Mr. Speaker, thank you for the opportunity to participate in this debate. Before I begin, I want to say that I will be sharing my time with the member for Winnipeg North.
During the last federal election, Canadians had a choice between the plans for austerity and cuts proposed by the Conservatives and, sadly, the NDP, and our plan to invest in the middle class to build an economy that works for Canadians.
After a decade of the Harper Conservatives adding to the national debt with little to show for it, Canadians can see first-hand that our plan works. More and more Canadians are working, wages are going up, and consumer and business confidence is high. The fact is that middle-class families are better off today than they were under the Harper Conservatives.

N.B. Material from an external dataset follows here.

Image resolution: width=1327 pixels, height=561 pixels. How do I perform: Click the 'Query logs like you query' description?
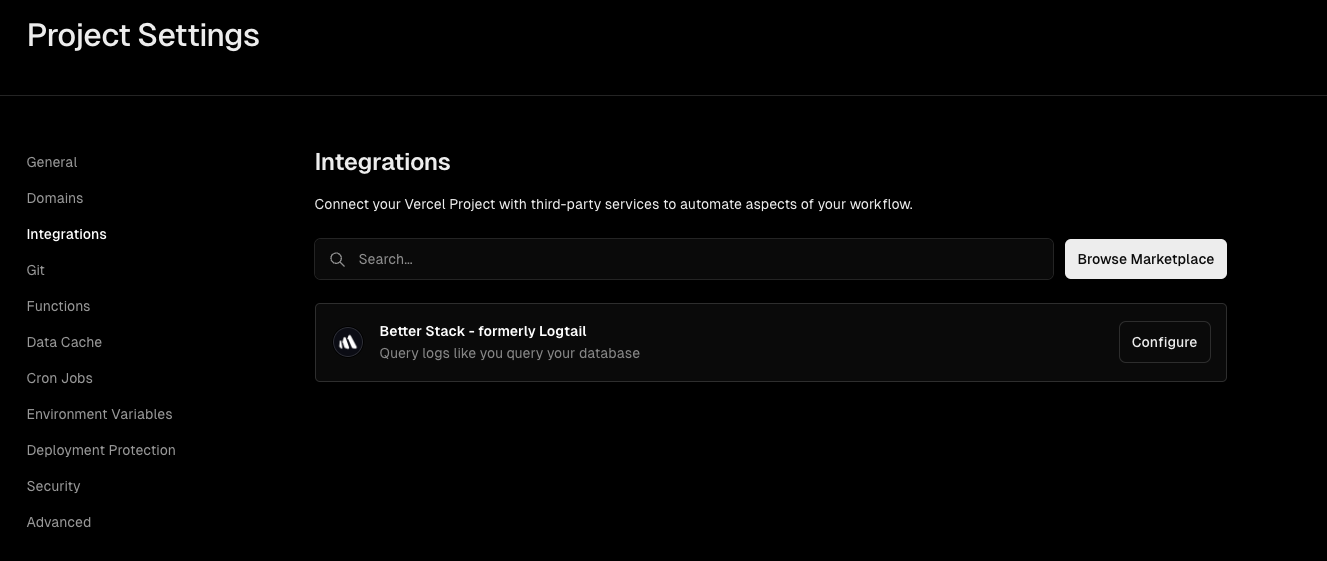510,353
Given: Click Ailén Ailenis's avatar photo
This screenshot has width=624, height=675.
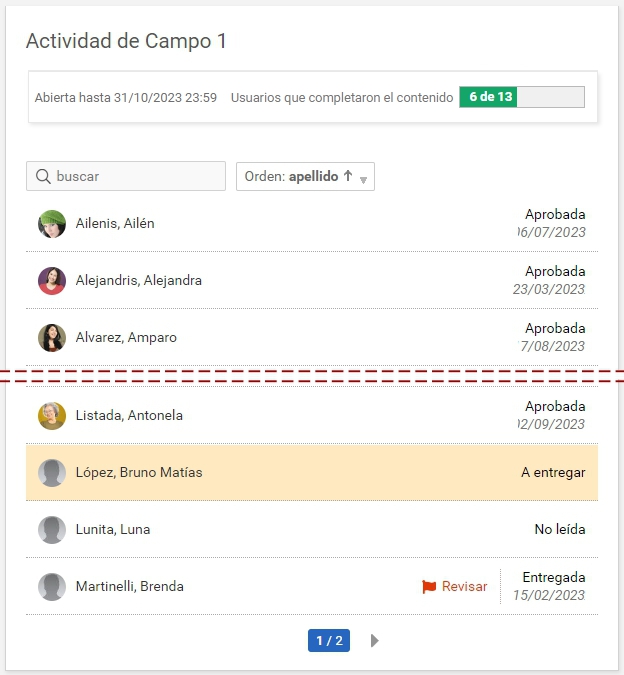Looking at the screenshot, I should (x=52, y=224).
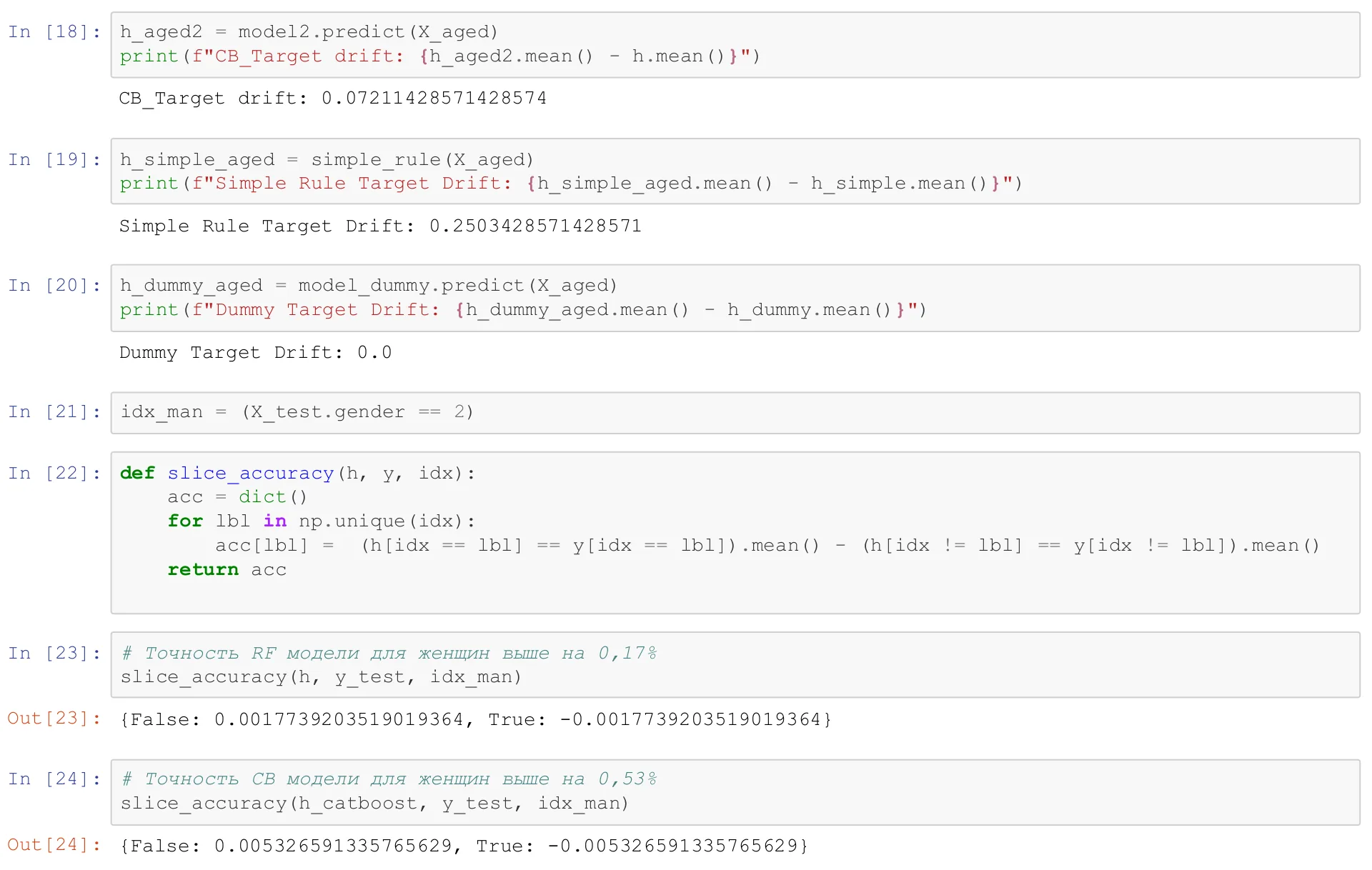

Our government is making it easier for them to make ends meet.
I would point out to members that, before our government took office, the Canadian economy was in a slowdown. At the end of 2015 and the beginning of 2016, a concatenation of national and international economic factors threatened to push Canada into another recession. Canadians did not have the same confidence in the future that they do now.
The previous government's disastrous cuts had all kinds of effects, including on official language minority communities.
The Conservatives scrapped the court challenges program. They slashed CBC/Radio-Canada's budget, which had a major impact on regional coverage, including in francophone communities.
They got rid of the long-form census, which provided the kind of accurate information that is so important to official language minority communities. They never adjusted core funding for official language community organizations.
We, in contrast, are bringing back the court challenges program. We have invested in CBC/Radio-Canada. We are bringing back the long-form census, and we have increased core funding for official language community organizations by 20%. Those are just a few examples, but they illustrate why the government took immediate and decisive steps to address growth issues and Canadians' concerns by doing what had to be done: investing in Canada's middle class, in communities and in the future of Canada.
With our first budget in 2016, the government tackled the challenges facing Canadians and the Canadian economy head on. We focused our efforts on a few key principles meant to strengthen the middle class and the Canadian economy.
In addition, we took advantage of historically low interest rates to make responsible, targeted investments that would stimulate the economy in the long term. Those investments were meant to stimulate opportunities for long-term growth in Canada by emphasizing robust growth, job creation and widespread revenue increases.
At the same time, we recognized that our plan had to be financially responsible so as not to add to the burden of future generations.
Overall, the government knew that this was the right approach for producing the economic growth most likely to allay the concerns of Canadian middle-class families and restore confidence in our economy.
Those investments, combined with the hard work of Canadians, have helped create half a million good, well-paying jobs, and they will continue to strengthen our economy in a sustainable way.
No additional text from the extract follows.